Washington is an anomaly in many ways among other U.S. cities of similar size. That’s resulted in a real estate market that, while not wholly impervious to dips and spikes happening in the rest of the country, operates largely at its own pace.
Local gay and gay-friendly Realtors say the District is in the midst of a robust housing market that’s found an equilibrium that was wildly out of whack in the mid ’00s and is showing steady growth such that it’s neither a “buyer’s” or “seller’s” market at the moment.
Evan Johnson, a gay Realtor with Coldwell Banker Residential Brokerage who runs the web site mygayagent.com with his partner, Tom Bauer, says that while unemployment is high and economic recovery remains sluggish in general, the D.C. real estate market has been simmering nicely as buyers hurry to take advantage of the $8,000 tax credit that was extended but runs out at month’s end.
“We’ve been extremely busy with people taking advantage of the low interest rates and reasonable prices in Northwest D.C.,” Johnson says. “We haven’t seen things fall as they have in some of the suburbs. Its shows how stable our immediate market is.”
Valerie Blake, who’s straight but works with mostly gay and lesbian clients through Prudential Carruthers Realtors, says she, too, is seeing signs of stabilization but that small condos — a staple of D.C. city life — took the hardest hit in the recession.
“We had so many of them built, several developers had to turn them into apartments and people were taking these monstrous hundred-thousand dollar hits in places like Penn Quarter, Columbia Heights, Logan Circle a little bit but it’s still growing. Dupont always holds its own.”
Johnson predicts the glut of too many condos won’t last long. Because new condo construction has completely stopped, what has been built will be in demand again more and more in the next year or two.
“We’re already starting to see it a little bit,” he says. “We don’t have the inventory coming in like we’ve expected for the last 10 years so there will be a much higher demand very soon.”
Delta Associates, a real estate analysis and research firm, corroborates Johnson’s report. It says fourth quarter 2009 condo sales were higher than in the third quarter though sale prices are slightly down about 5.8 percent from what they were in fall 2008 when the stock market crashed. Delta’s latest data shows there are 6,071 unsold new condos in the D.C. metro area, a decline of about 40 percent from the year before. That’s enough, it reports, to keep inventory steady for about two-and-a-half years.
Gay Realtor Kevin McDuffy, also with Coldwell Banker, says his business has doubled from what it was a year ago.
“This last quarter proved to be fairly strong,” he says. “It wasn’t strong enough to move prices tremendously, but we were moving a lot more units than we were last year.

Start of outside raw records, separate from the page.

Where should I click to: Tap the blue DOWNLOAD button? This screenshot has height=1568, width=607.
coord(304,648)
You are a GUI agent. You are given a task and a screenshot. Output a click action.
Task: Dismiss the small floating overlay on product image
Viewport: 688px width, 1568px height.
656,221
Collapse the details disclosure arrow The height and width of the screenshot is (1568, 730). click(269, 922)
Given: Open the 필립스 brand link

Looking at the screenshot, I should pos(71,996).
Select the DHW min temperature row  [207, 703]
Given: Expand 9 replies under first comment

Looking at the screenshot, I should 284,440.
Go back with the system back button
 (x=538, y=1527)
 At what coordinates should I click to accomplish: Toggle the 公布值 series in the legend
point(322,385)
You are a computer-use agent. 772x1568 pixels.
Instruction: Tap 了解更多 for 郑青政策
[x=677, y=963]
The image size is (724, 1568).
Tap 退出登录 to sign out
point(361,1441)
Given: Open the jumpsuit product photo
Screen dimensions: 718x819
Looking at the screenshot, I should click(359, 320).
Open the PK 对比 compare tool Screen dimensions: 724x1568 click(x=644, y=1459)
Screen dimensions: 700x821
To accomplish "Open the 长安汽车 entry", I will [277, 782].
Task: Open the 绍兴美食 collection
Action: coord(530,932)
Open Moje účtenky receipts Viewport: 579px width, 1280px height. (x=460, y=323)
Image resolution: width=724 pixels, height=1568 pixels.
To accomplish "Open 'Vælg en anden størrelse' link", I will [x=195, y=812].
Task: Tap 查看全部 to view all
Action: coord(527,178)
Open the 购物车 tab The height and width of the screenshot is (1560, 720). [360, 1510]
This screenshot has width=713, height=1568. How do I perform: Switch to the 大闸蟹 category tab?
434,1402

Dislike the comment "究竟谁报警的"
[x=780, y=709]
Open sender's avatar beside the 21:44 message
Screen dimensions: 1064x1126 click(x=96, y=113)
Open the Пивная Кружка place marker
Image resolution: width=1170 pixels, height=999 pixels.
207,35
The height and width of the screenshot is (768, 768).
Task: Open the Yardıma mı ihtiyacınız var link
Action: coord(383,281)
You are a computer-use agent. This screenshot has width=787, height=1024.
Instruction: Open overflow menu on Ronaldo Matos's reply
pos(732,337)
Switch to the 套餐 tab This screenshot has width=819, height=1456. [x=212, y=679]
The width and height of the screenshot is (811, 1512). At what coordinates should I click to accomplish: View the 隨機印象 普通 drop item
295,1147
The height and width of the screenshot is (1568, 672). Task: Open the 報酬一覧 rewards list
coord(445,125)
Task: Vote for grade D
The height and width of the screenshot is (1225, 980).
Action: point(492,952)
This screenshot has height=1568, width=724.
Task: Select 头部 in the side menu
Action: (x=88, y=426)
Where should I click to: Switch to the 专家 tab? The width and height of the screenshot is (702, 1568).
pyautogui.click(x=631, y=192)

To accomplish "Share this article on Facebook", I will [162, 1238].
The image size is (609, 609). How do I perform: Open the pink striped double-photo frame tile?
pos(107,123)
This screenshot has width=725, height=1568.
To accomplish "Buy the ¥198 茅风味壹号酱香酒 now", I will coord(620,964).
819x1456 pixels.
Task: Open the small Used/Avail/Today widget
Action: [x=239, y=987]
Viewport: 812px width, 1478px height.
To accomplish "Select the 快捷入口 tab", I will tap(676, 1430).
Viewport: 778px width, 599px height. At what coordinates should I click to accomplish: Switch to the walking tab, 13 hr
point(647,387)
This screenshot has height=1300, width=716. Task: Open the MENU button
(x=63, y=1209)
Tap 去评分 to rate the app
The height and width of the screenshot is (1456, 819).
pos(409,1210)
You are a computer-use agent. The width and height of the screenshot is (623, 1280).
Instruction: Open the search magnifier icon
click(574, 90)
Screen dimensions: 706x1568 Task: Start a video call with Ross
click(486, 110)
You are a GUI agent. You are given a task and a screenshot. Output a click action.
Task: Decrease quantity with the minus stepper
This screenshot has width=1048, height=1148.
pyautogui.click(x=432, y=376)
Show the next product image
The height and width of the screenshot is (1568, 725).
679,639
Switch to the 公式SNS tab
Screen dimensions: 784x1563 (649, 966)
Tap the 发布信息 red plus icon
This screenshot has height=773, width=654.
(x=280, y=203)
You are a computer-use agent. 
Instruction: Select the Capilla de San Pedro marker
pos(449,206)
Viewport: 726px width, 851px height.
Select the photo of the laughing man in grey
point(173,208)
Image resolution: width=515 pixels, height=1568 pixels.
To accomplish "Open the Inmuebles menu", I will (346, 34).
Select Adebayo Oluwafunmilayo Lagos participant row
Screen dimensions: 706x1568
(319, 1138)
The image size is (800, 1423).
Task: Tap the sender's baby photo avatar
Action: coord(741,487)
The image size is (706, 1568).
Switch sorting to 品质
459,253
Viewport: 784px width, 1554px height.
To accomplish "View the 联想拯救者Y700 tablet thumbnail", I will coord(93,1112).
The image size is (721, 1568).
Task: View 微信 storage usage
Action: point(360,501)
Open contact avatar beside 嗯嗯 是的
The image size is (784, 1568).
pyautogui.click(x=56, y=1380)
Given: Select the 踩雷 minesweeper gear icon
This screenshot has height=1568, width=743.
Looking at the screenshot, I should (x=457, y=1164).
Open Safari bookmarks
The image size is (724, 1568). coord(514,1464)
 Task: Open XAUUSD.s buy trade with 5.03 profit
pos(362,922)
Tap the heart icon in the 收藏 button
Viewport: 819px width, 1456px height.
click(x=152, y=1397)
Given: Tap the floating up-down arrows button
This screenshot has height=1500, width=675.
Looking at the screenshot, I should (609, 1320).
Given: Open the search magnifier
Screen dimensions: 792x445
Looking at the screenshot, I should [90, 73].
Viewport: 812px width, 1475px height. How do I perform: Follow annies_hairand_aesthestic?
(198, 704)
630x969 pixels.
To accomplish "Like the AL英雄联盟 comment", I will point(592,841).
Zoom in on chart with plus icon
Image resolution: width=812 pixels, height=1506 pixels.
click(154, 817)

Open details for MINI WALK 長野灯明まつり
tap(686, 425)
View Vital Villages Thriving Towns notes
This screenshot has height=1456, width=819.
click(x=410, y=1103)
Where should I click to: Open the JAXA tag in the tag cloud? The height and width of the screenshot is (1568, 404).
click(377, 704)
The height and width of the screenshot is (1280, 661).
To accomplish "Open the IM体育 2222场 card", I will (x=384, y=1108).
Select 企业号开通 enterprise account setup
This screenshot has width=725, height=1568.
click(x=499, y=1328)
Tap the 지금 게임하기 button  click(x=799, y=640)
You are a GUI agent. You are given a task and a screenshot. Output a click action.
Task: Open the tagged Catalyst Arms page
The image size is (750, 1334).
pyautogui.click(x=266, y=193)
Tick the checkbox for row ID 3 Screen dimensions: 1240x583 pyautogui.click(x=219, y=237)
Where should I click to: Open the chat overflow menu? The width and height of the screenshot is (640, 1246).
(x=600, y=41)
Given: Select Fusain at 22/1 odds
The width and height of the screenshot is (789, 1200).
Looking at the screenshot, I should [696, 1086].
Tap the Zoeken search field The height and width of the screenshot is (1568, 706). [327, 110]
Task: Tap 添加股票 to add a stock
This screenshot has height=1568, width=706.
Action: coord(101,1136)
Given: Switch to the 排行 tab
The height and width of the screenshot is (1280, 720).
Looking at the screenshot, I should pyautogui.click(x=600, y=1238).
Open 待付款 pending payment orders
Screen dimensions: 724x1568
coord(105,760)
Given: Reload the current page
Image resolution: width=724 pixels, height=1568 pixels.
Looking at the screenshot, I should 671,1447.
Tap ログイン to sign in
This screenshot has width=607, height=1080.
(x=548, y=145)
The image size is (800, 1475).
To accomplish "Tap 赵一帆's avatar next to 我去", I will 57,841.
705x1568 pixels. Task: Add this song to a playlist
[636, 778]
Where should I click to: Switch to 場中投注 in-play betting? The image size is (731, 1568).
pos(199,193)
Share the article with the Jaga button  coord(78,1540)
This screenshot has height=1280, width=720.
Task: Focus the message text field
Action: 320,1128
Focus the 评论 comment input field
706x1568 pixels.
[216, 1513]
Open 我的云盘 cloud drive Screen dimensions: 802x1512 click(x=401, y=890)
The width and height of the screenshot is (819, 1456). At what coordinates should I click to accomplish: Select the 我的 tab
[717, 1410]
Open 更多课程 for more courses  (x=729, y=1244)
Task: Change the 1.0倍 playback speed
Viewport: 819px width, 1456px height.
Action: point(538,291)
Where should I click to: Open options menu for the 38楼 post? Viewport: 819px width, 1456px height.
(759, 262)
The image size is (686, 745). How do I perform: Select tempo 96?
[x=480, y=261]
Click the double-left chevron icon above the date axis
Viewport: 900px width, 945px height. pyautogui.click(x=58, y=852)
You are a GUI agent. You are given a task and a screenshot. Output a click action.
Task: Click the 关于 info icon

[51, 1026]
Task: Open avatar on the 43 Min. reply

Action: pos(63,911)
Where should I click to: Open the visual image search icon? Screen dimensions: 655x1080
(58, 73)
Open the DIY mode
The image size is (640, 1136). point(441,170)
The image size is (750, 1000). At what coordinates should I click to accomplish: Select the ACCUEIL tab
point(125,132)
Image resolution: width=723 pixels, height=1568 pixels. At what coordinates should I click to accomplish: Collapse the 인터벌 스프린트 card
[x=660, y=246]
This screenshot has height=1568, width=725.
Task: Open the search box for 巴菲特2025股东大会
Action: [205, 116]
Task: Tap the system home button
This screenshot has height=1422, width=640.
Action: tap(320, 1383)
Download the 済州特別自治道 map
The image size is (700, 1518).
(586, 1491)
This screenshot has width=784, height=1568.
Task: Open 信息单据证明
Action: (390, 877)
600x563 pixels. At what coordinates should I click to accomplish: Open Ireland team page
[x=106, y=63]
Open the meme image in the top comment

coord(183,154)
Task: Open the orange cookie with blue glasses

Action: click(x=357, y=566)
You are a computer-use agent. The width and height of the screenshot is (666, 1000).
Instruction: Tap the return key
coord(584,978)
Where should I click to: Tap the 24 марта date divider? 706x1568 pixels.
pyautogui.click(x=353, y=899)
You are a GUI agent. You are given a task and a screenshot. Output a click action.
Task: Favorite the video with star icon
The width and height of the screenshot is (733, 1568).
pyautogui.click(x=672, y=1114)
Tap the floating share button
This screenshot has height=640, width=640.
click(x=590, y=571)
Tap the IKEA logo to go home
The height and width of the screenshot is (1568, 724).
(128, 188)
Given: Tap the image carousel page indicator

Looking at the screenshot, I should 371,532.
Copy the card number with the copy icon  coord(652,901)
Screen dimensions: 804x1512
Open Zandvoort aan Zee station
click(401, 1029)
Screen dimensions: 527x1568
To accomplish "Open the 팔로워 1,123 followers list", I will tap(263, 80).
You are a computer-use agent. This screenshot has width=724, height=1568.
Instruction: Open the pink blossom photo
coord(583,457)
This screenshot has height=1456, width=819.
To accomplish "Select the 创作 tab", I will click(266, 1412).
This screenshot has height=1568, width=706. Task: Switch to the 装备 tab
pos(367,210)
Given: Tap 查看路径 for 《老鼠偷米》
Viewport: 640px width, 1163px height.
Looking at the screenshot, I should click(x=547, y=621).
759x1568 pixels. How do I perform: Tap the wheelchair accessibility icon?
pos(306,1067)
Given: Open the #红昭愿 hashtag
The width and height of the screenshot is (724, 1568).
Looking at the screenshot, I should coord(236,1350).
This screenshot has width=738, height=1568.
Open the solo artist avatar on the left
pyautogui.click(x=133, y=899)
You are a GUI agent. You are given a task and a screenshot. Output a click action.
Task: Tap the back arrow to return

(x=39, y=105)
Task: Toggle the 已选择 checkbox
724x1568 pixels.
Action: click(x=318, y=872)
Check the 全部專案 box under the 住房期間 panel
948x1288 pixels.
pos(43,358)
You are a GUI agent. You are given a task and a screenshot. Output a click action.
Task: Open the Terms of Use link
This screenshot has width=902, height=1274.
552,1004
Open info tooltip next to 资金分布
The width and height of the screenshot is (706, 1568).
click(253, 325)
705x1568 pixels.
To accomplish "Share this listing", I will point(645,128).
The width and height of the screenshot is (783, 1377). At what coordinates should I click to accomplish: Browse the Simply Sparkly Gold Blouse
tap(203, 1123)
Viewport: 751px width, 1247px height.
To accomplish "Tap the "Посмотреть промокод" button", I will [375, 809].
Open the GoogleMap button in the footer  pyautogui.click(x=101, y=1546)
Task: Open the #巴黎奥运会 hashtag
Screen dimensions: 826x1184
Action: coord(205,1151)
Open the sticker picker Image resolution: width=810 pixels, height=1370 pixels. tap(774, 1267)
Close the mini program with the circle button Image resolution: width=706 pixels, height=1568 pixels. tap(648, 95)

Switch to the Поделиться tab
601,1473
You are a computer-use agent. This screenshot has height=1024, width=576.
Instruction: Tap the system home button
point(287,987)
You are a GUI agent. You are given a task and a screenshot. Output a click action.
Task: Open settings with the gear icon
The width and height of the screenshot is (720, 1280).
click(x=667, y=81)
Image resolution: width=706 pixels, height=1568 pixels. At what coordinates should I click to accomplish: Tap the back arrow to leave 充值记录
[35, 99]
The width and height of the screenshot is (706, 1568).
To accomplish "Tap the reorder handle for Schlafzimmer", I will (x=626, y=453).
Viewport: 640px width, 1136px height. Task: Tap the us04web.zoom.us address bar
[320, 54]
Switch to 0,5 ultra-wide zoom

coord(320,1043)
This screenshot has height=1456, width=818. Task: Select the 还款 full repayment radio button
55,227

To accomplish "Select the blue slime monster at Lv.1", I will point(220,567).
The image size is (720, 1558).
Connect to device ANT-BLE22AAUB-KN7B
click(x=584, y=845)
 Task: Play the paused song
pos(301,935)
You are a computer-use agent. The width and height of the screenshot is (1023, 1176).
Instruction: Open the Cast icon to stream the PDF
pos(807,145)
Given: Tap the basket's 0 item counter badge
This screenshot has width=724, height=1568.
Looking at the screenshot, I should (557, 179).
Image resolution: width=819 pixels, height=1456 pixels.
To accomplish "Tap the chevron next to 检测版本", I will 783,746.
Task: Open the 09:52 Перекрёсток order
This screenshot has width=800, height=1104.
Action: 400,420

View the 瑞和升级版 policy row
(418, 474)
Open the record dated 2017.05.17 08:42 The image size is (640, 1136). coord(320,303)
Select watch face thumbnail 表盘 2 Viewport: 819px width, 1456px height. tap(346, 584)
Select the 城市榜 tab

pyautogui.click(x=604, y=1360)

My office alone sold almost double the units we did in the first quarter last year. To double our tending inventory, that’s a real good sign that the engine is moving.”
But is some of that just an artificial prop from the government that will start going south again once the tax credit ends? McDuffy says probably not because not only is the economy slowly rebounding, but D.C. residents who are first-time home buyers still have a federal $5,000 tax credit to fall back on, which isn’t available to those who take advantage of the $8,000 credit. The lesser one has been in place for several years.
None of the Realtors interviewed for this story predicted any substantial left hook in the coming months, but they predict steadily increasing stabilization of the market.
“I think for the past couple of months and maybe even longer, we’ve seen a steady increase in the confidence level of the buyers,” McDuffy says. “Good location, well-staged, nice-looking properties that are priced right, you get nice offers. I’m feeling really confident. We’ve had a good three to four months of increases in sales. Prices are going up slowly, which is healthier than having them jackknife all at once.”
The Realtors also say it takes time for new Washingtonians to understand how the market here is different. Some moving to the city don’t realize there aren’t nearly the number of foreclosures here, especially in Northwest, where the Realtors interviewed for this piece specialize.
“People are still amazed to find that things are going close to list,” Blake says. “It’s difficult to explain to people coming from other parts of the country.”
Johnson says for those thinking of buying, now is a good time. He doesn’t predict any major savings likely to come in holding out.
“There’s not going to be a chance to get something significantly cheaper in Northwest in the next six months or so mostly because there’s no large production of Northwest properties,” he says.